Deze personages komen er snel genoeg achter dat ze uit de alsmaar toenemende en om zich heen kruipende duisternis moeten blijven als ze willen overleven en elke mogelijke lichtbron moeten benutten om zichzelf in leven te houden. Uiteindelijk vinden ze elkaar in de (vermoedelijk) enige nog verlichte bar, mogelijk gemaakt door een generator die draaiende wordt gehouden door het gewapende zoontje van een serveerster. Alleen door samen te werken en creatieve oplossingen te bedenken kunnen ze een kans maken om er levend uit te komen. Maar de hoop hierop is vanaf het begin al niet groot. Het is eigenlijk voor iedereen duidelijk dat iedereen het onderspit zal delven wanneer de generator het begeeft. En dat zal op den duur gebeuren. Het is jammer dat er hoopvolle verhaallijntjes worden opgeworpen die doodbloeden omdat er geen gevolg aan wordt gegeven en zo de kijker met valse hoop opzadelen. Zo heeft Luke de opvatting dat er in Detroit, waar zijn vrouw is, wellicht overlevenden zijn en dat ze daar een oplossing kunnen bedenken. Maar dit is slechts speculatie en in de film komt men niet eens in de buurt van Detroit.

Ook is het jammer dat er niet diep genoeg ingegaan wordt op de identiteit of oorzaak van de alles verstikkende duisternis. Natuurlijk komt er iemand met de theorie – net zoals in ‘The Mist’ – dat de mensheid wordt gestraft door God en alles een religieuze achtergrond heeft. Maar veel verder dan dat komt het niet. Er zijn wel hints van interessante interpretaties aanwezig. Zo oppert een personage dat de duisternis misschien juist de mensen lokt met de lichtbronnen die zij overlaat, en zo een val creëert. Ook lijkt het er tijdens een episode waarbij Luke en Rosemary samen naar buiten gaan op dat de duisternis beelden in de hoofden van de personages creëert. Dat ze gebruikt maakt van hun angsten en wensen om ze naar een (letterlijk) donkere plek te lokken. Zo wilt Rosemary heel graag haar zoontje vinden en denkt ze op een gegeven moment ook dat ze hem ziet, als in een visioen, midden op straat, door een lantaarnpaal verlicht. Maar is het hem wel? Jammer genoeg zijn het slechts flarden en is het nooit duidelijk wat de oorsprong of bedoeling is van de duisternis.

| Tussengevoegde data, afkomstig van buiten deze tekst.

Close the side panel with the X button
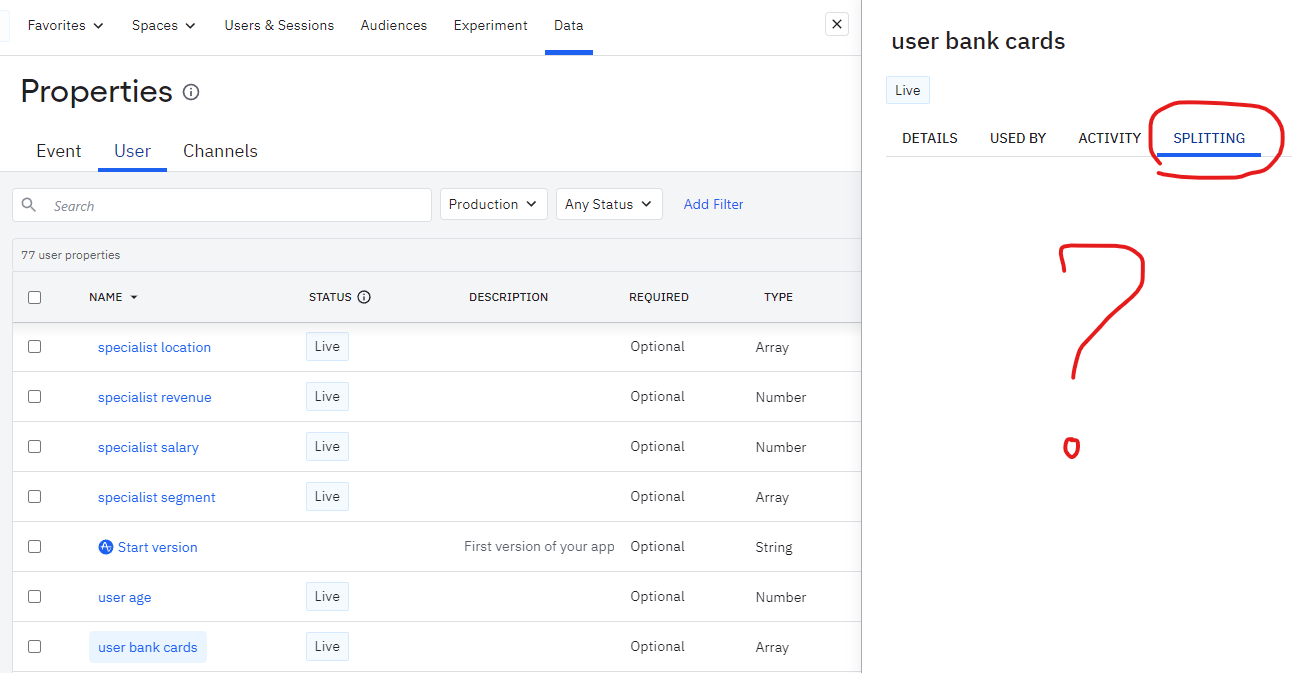1292x673 pixels. [x=837, y=24]
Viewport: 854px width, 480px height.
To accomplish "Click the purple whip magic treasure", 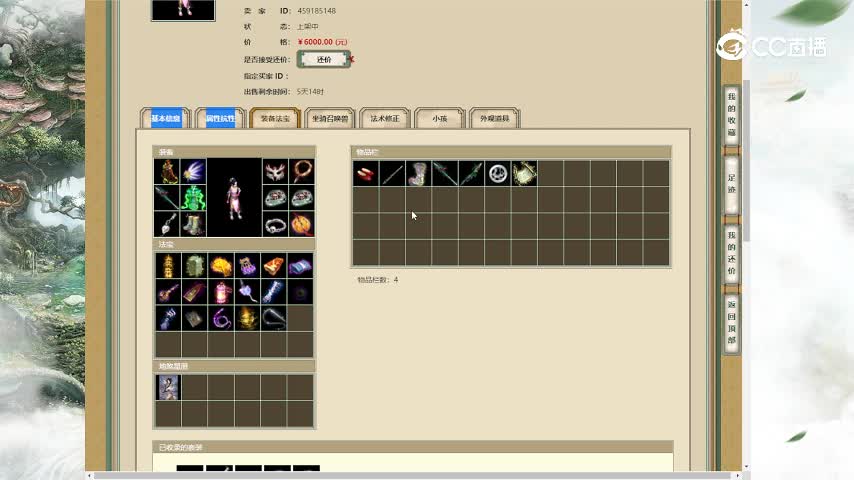I will [221, 318].
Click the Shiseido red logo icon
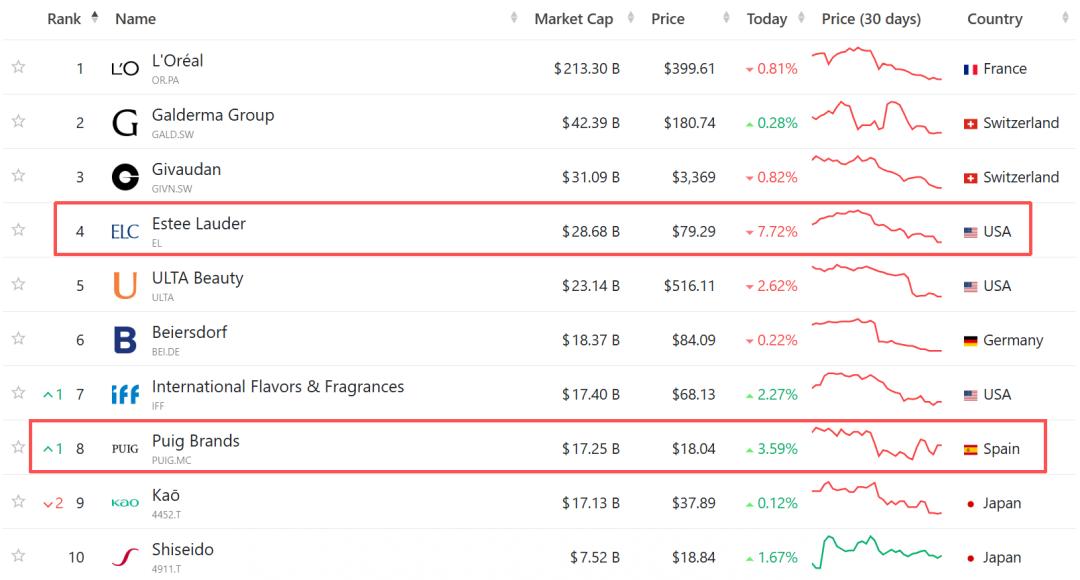Screen dimensions: 1080x580 tap(125, 557)
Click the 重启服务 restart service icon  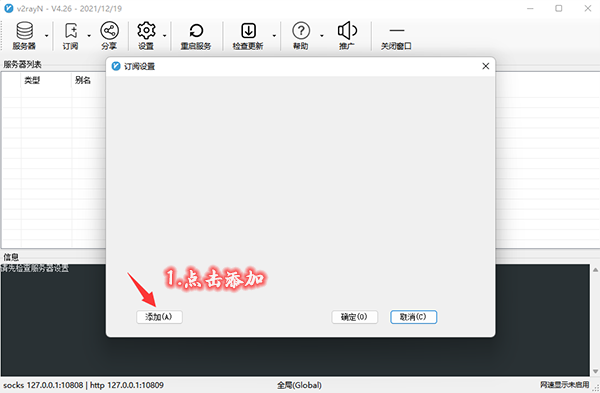point(196,36)
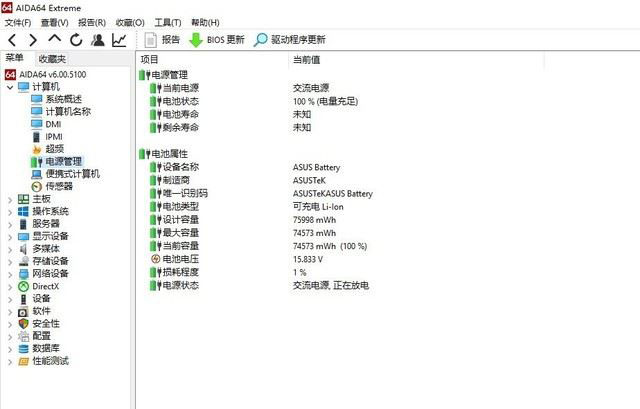
Task: Click the forward navigation arrow
Action: 33,40
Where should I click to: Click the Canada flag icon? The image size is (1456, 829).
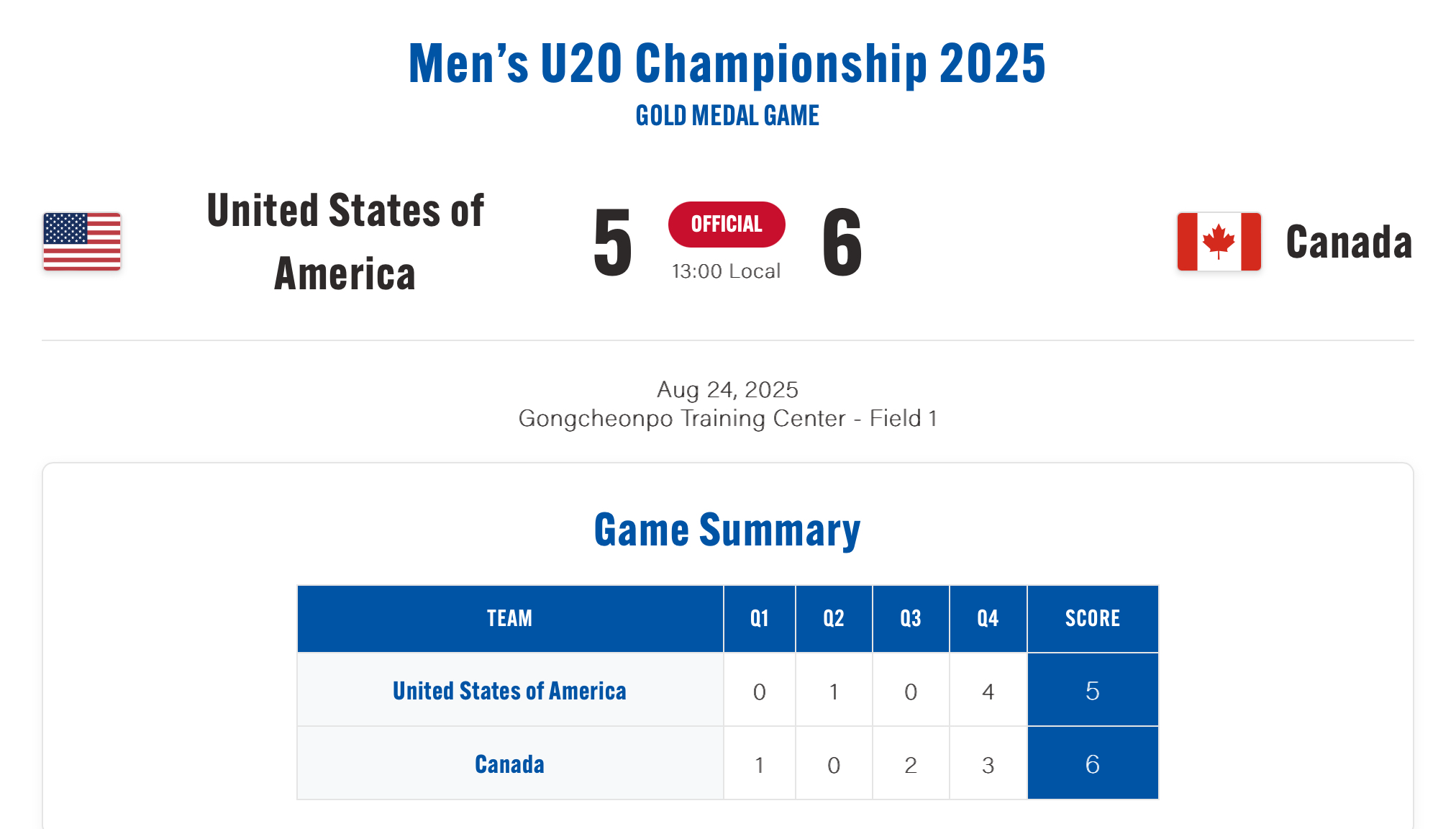coord(1219,242)
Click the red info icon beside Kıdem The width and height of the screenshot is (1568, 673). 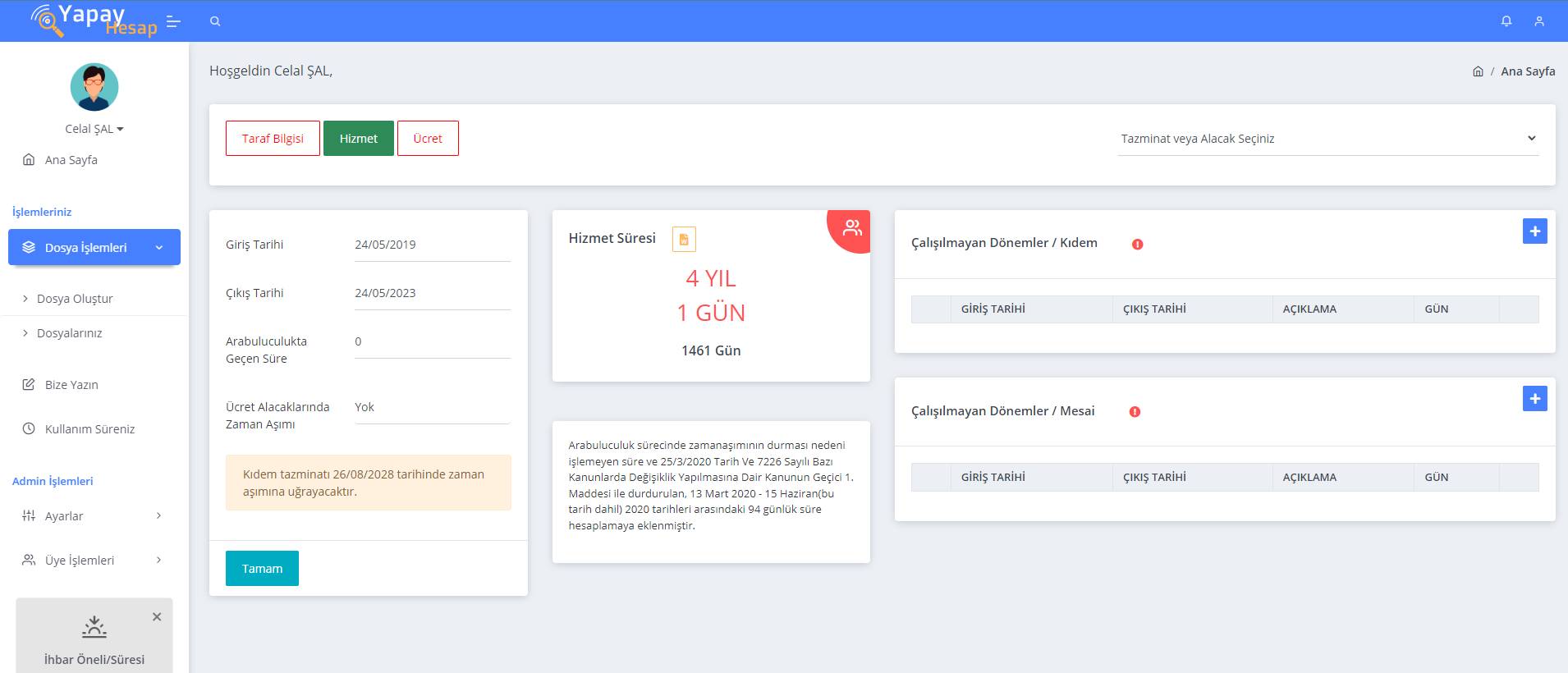1137,245
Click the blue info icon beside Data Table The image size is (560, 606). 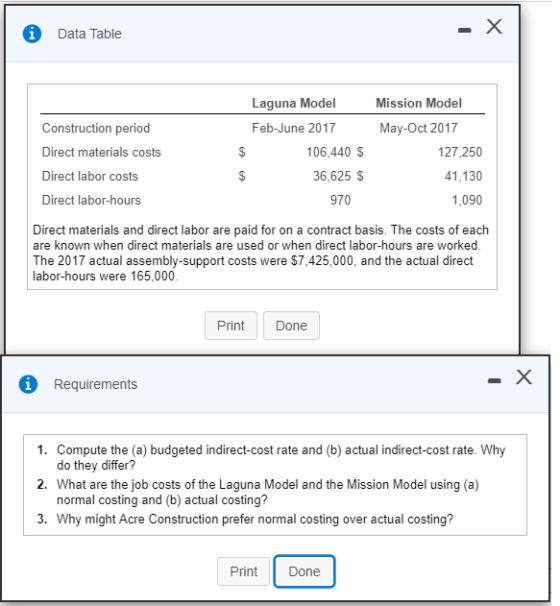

Hoewel de personages nauwelijks uitgediept worden, is het acteerwerk redelijk, los van hier en daar wat overacting van Newton. Hayden Christensen doet het in de feitelijke hoofdrol niet slecht, maar hij slaagt er niet in om zijn stugge, wat onsympathieke personage echt tot leven te laten komen. Dan was zijn vertolking in ‘Shattered Glass’ interessanter. Maar het is al heel fijn dat zijn performance hier niet zo houterig is als in de ‘Star Wars’-prequels. Het is vooral de kleine Jacob Latimore die indruk maakt als James. Hij vormt het hart van de film en weet de kijker mee te nemen in dit hachelijke avontuur. Zijn angst en wil om te leven zijn tastbaar en dat is belangrijk in een letterlijk en figuurlijk duistere en neerslachtige film als deze. Gecombineerd met de beklemmende sfeer die Anderson toch nog best vaak weet te creëren maakt dit van ‘The Vanishing’ een degelijke, zij het ietwat teleurstellende, mystery-thriller.